1087 | 0.01200% (139µs) | pub fn command_encoder_run_render_pass_impl<A: HalApi>(
1088 | | &self,
1089 | | encoder_id: id::CommandEncoderId,
1090 | | base: BasePassRef<RenderCommand>,
1091 | | color_attachments: &[Option<RenderPassColorAttachment>],
1092 | | depth_stencil_attachment: Option<&RenderPassDepthStencilAttachment>,
1093 | | ) -> Result<(), RenderPassError> {
1094 | 0.04187% (487µs) | profiling::scope!("CommandEncoder::run_render_pass");
<snip>
1216 | | // merge the resource tracker in
1217 | | unsafe {
1218 | 24.31980% (282ms 987µs) | info.usage_scope
1219 | | .merge_bind_group(&*texture_guard, &bind_group.used)
1220 | | .map_pass_err(scope)?;
1221 | | }
<snip>
1242 | 25.15580% (292ms 715µs) | let entries = state.binder.assign_group(
1243 | | index as usize,
1244 | | id::Valid(bind_group_id),
1245 | | bind_group,
1246 | 0.01200% (139µs) | &temp_offsets,
1247 | | );
<snip>
1654 | | unsafe {
1655 | 14.94690% (173ms 923µs) | raw.draw_indexed(
1656 | | first_index,
1657 | | index_count,
1658 | | base_vertex,
1659 | | first_instance,
1660 | | instance_count,
1661 | | );
1662 | | }
I decided to dig in a little more, and found something surprising:
Function Inclusive Time Exclusive Time
-----------------------------------------------------------------------------------------------------------------------------------------------------------------
static void core::ptr::drop_in_place<bevy_render::render_phase::draw_state::TrackedRenderPass> many_cubes 1196.26 1.62
void wgpu::backend::direct::impl$3::command_encoder_end_render_pass 1163.73 0.12
wgpu_core::...::command_encoder_run_render_pass_impl<wgpu_core::hub::IdentityManagerFactory,wgpu_hal::vulkan::Api> 1163.61 168.17
wgpu_core::...::assign_group<wgpu_hal::vulkan::Api> 289.64 44.79
void log::__private_api_log 198.31 34.54
void wgpu_core::impl$5::drop 18.95 18.95
struct core::ops::range::Range<usize> wgpu_core::command::bind::compat::Manager<_>::make_range<_> 10.93 10.93
memcpy 9.00 9.00
struct wgpu_core::RefCount wgpu_core::LifeGuard::add_ref 7.54 7.54
void alloc::raw_vec::impl$1::reserve::do_reserve_and_handle<f32,alloc::alloc::Global> 0.12 0.00
wgpu_core::...::merge_bind_group<wgpu_hal::vulkan::Api> 267.82 36.06
void log::__private_api_log 230.41 46.43
What is this log::__private_api_log that looks to be taking up a good chunk of the time?
228 | 2.88893% (8ms 367µs) | pub(super) fn assign_group<'a, A: HalApi>(
229 | | &'a mut self,
230 | | index: usize,
231 | | bind_group_id: Valid<BindGroupId>,
232 | | bind_group: &BindGroup<A>,
233 | | offsets: &[wgt::DynamicOffset],
234 | | ) -> &'a [EntryPayload] {
235 | 70.20786% (203ms 351µs) | log::trace!("\tBinding [{}] = group {:?}", index, bind_group_id);
236 | | debug_assert_eq!(A::VARIANT, bind_group_id.0.backend());
237 | |
238 | 0.89217% (2ms 584µs) | let payload = &mut self.payloads[index];
239 | 7.77605% (22ms 522µs) | payload.group_id = Some(Stored {
240 | 0.63726% (1ms 845µs) | value: bind_group_id,
241 | 2.85767% (8ms 277µs) | ref_count: bind_group.life_guard.add_ref(),
242 | | });
Ack!

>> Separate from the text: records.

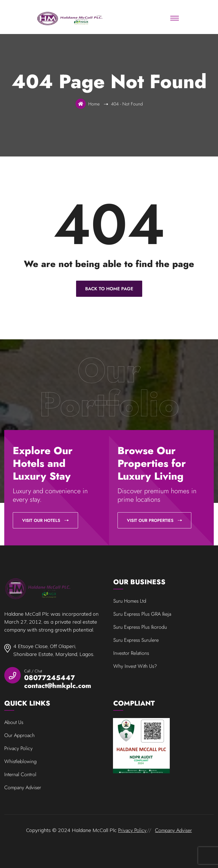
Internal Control (20, 774)
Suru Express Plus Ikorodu (140, 627)
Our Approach (20, 735)
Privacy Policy (19, 748)
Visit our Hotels (46, 520)
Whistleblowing (21, 762)
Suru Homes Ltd (130, 601)
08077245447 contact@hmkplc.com (57, 682)
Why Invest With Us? (135, 666)
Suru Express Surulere (136, 640)
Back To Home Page (109, 289)
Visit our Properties (154, 520)
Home (96, 104)
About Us (14, 722)
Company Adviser (23, 787)
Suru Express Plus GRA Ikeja (142, 614)
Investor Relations (131, 653)
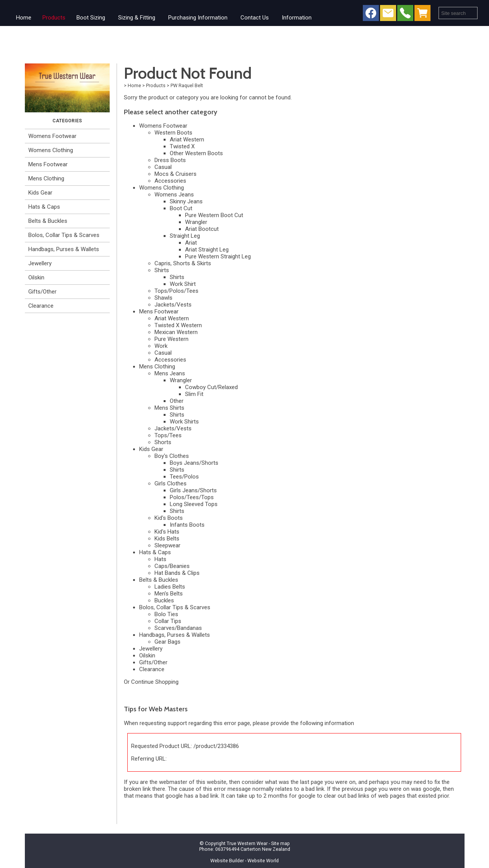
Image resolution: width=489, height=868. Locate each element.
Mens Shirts (169, 408)
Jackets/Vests (173, 305)
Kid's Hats (167, 532)
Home (24, 18)
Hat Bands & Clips (177, 573)
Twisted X (182, 146)
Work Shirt (183, 284)
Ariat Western (187, 140)
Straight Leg (185, 236)
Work (161, 346)
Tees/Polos (184, 477)
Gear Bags (167, 642)
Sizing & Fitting (136, 18)
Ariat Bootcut (202, 229)
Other (177, 401)
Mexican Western (176, 332)
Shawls (163, 298)
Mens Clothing (46, 178)
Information (297, 18)
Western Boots (173, 133)
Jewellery (40, 263)
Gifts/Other (42, 292)
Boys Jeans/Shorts (194, 463)
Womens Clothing (50, 150)
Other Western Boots (196, 153)
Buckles (164, 600)
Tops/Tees (168, 435)
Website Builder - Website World (244, 860)
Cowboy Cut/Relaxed (211, 387)
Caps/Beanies (172, 566)
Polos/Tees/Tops (192, 497)
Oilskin (36, 277)
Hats (160, 559)
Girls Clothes (171, 483)
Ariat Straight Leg (207, 250)
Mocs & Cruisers (175, 174)
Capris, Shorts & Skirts (183, 263)
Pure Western (171, 339)
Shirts (162, 270)
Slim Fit (194, 394)
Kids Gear (40, 193)
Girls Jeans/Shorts (193, 490)
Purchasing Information (198, 18)
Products (54, 18)
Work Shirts (184, 422)
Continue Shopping (155, 682)
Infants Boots (187, 525)
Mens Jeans (170, 373)
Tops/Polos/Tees (176, 291)
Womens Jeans (174, 195)
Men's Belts (169, 594)
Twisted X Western (178, 325)
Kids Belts (167, 539)
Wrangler (196, 222)
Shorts (163, 442)
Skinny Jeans (186, 201)
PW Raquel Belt (187, 85)
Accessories (170, 181)
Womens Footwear (52, 136)
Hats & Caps (44, 207)
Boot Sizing (91, 18)
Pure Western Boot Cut (214, 215)
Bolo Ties (166, 614)
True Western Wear (247, 843)
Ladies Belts (170, 587)
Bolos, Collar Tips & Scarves (64, 235)
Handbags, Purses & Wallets (63, 249)
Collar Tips (168, 621)
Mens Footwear (48, 164)
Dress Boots (170, 160)
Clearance (41, 306)
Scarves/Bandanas (178, 628)
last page (312, 782)
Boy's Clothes (172, 456)
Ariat (191, 243)
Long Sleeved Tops (193, 504)
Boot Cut (181, 208)
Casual (163, 167)
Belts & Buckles (48, 221)
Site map (280, 843)
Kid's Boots (169, 518)
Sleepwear (167, 545)
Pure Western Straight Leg (218, 256)
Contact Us (255, 18)
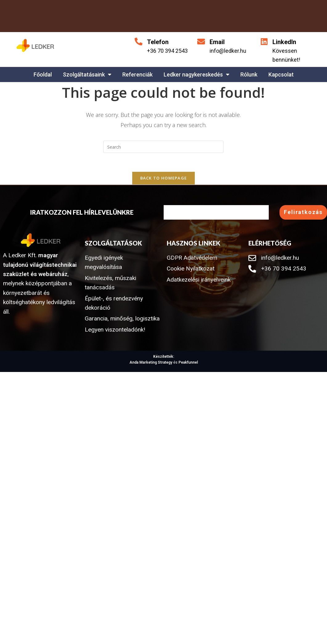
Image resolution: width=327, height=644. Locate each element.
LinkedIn (284, 42)
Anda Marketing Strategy (151, 362)
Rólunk (249, 74)
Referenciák (137, 74)
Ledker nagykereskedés (196, 74)
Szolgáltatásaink (87, 74)
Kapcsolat (281, 74)
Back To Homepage (164, 178)
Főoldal (43, 74)
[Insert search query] (163, 147)
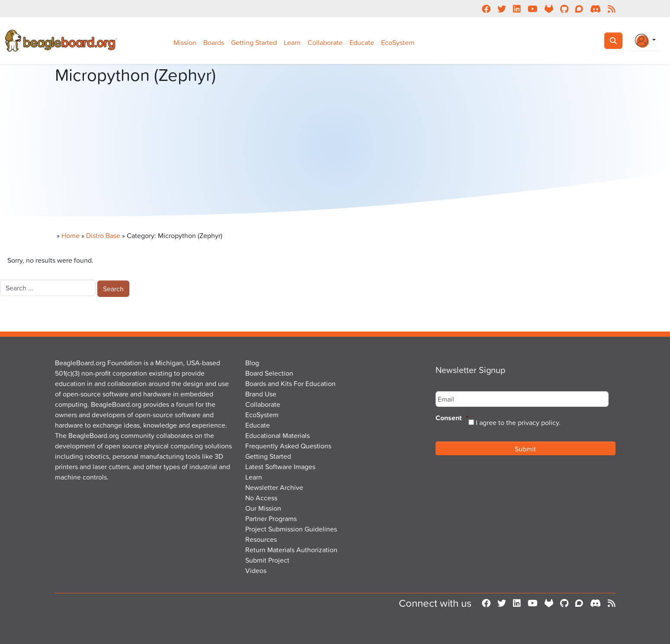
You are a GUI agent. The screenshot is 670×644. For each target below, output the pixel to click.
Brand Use (261, 394)
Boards (214, 42)
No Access (261, 498)
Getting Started (254, 42)
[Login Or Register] (645, 41)
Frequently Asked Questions (288, 446)
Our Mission (263, 508)
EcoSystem (398, 42)
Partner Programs (271, 518)
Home (71, 235)
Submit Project (267, 560)
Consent (452, 418)
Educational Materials (277, 435)
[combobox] (48, 288)
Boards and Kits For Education (290, 383)
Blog (252, 363)
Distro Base (103, 235)
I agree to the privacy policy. (518, 422)
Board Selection (269, 373)
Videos (256, 570)
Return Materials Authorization (291, 550)
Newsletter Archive (274, 487)
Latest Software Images (280, 467)
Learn (292, 42)
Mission (185, 42)
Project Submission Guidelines (291, 529)
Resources (261, 539)
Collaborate (325, 42)
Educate (362, 42)
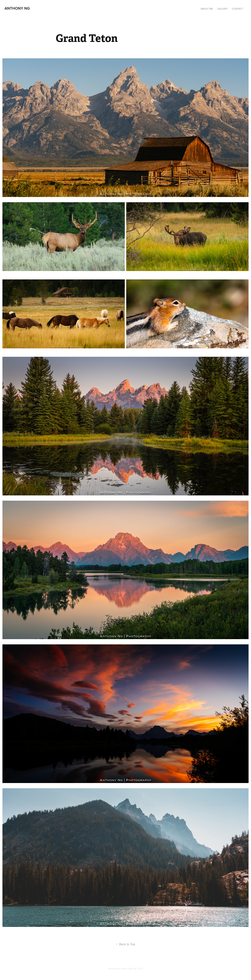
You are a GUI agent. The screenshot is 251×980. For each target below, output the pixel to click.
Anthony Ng (17, 8)
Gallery (222, 9)
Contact (237, 9)
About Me (207, 9)
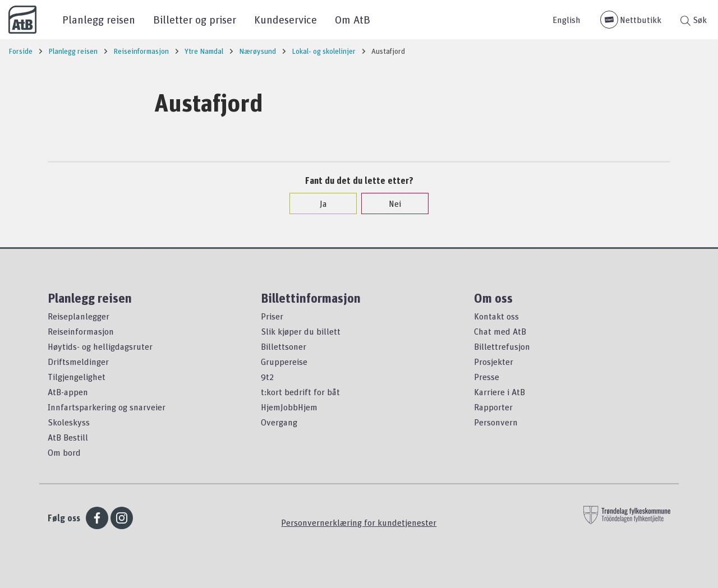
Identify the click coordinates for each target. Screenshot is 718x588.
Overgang (279, 422)
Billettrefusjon (502, 346)
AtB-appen (68, 392)
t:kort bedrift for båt (300, 392)
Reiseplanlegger (79, 316)
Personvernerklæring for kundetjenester (358, 522)
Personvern (496, 422)
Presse (486, 377)
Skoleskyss (68, 422)
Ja (317, 203)
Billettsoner (283, 346)
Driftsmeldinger (78, 362)
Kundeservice (286, 19)
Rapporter (493, 407)
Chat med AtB (500, 331)
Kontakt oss (496, 316)
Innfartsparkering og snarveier (107, 407)
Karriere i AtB (499, 392)
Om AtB (352, 19)
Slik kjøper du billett (301, 331)
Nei (389, 203)
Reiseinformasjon (81, 331)
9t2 (267, 377)
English (567, 20)
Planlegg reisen (99, 19)
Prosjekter (494, 362)
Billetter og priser (195, 19)
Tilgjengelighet (76, 377)
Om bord (64, 452)
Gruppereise (284, 362)
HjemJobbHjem (289, 407)
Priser (272, 316)
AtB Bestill (68, 437)
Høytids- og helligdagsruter (100, 346)
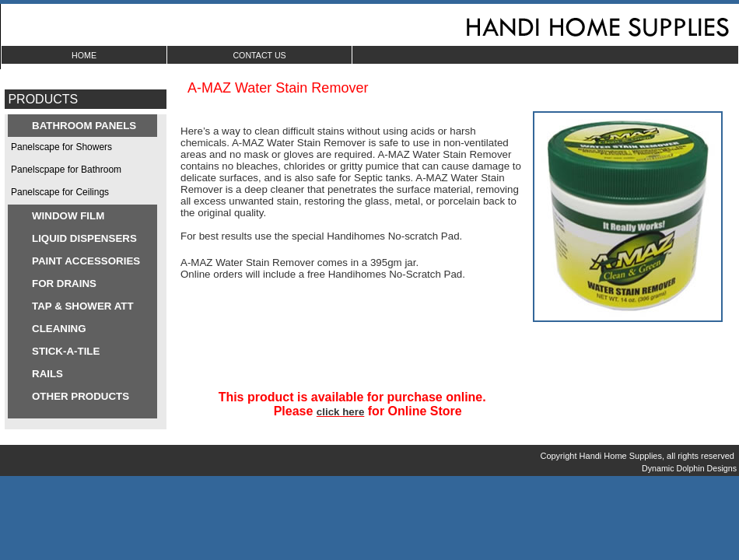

We’re paying for trace logging, even though we’ve not enabled it. Trace logging can be very expensive to leave in super tight loops like this.
Luckily, the log crate gives us a way to statically disable logging of a certain level. Throwing in a quick
log = { version = "0.4", default-features = false, features=["release_max_level_debug"]}
into our Cargo.toml, let’s see how the profile looks before / after.

So we’ve managed to make drop_in_place<bevy_render::render_phase::draw_state::TrackedRenderPass> go from 3.4ms per frame to 1.5ms, a 2.2X speedup.
This bring the main_pass_3d_node::run median time per frame from 6.3ms -> 3.5ms (!).
Next Steps
Discuss whether wgpu should be putting these expensive log lines behind some sort of #[cfg()] attribute. Otherwise, we’ll have to make sure users make sure to compile release mode with the release_max_level_debug feature above - the performance cost otherwise appears to be great!